The confirmation came from a Queensland Police media spokeswoman after the Daily submitted questions about the actions of police after a Sippy Downs crash which ended in a District Court appeal.
Michael David Graham’s appeal was thrown out on June 24, after he’d contested guilty verdicts handed down by a Magistrate on two counts of driving under the influence.
The crash, in March last year, left two cars with significant damage.
Police arrested Graham nearby and gave evidence of his intoxicated appearance, but did not take a breath sample.
An officer also admitted to failing to include some evidence given by witnesses in their statements and was unable to explain why he’d originally told the court Graham had confessed, when after hearing recordings of the conversation, the officer agreed no confession was made.
Judge John Robertson threw out the appeal, finding no error in the magistrate’s decision, after the Magistrate had sided with evidence given by two police officers and a nearby resident.

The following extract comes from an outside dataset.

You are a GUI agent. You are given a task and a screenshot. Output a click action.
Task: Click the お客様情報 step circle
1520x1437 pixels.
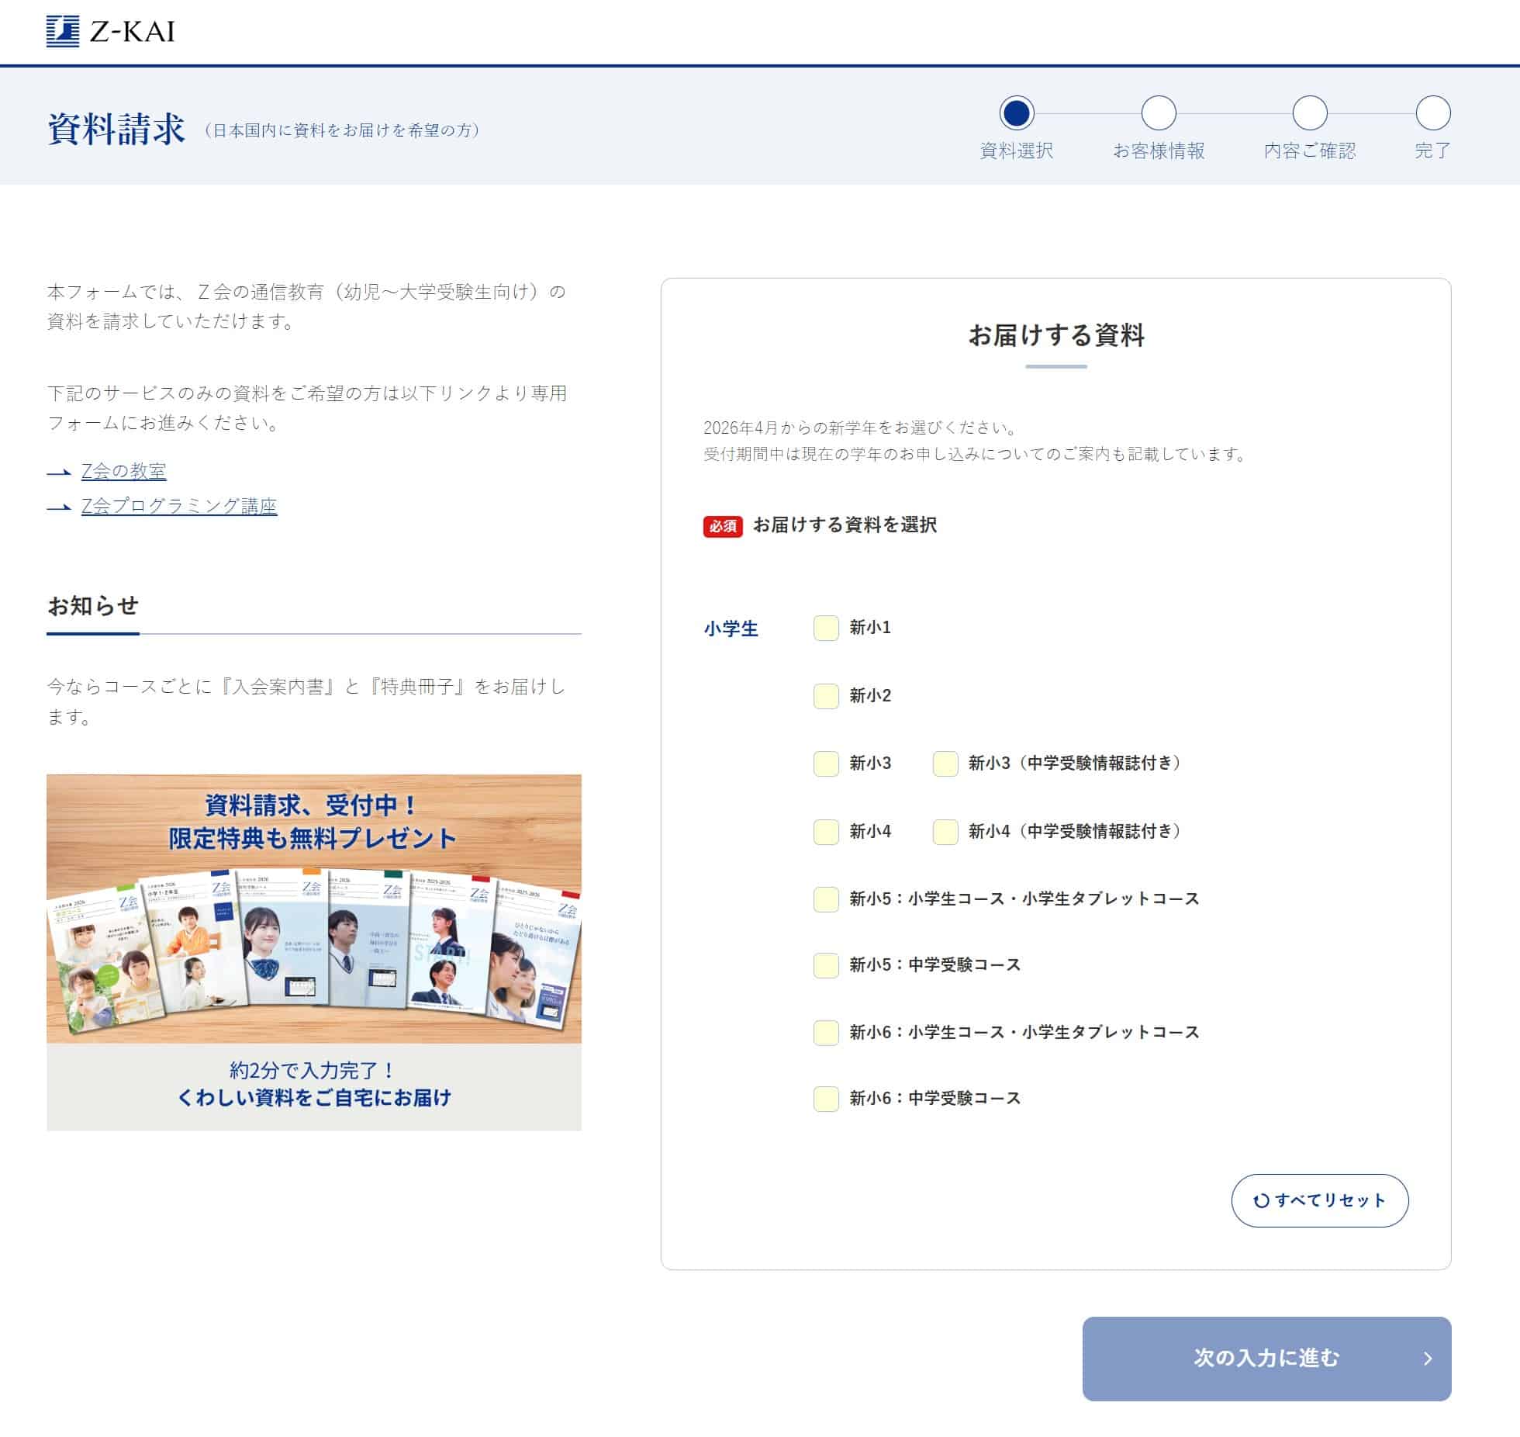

A Queensland Police spokeswoman responded to the Daily’s questions about the police procedures in the incident.
“The matter has been reviewed and the comments concerning the criticism of the police by the Magistrate were considered,” the spokeswoman said.
“This conduct has been determined not to be in breach of service policy or guidelines and is a training issue which will be addressed.
“It should be noted the Appeal Court has reaffirmed the Magistrates decision in the finding of guilt of the offender for drink driving.”
The spokeswoman said Sunshine Coast police would continue to take a hard-line approach against drink driving.
“Sunshine Coast Police do not tolerate drink driving and will maintain the tough stance to ensure community safety is paramount,” the spokeswoman said.
“Drivers need to take responsibility for themselves, their passengers, their loved ones and other road users. Poor decisions by drivers cost lives.”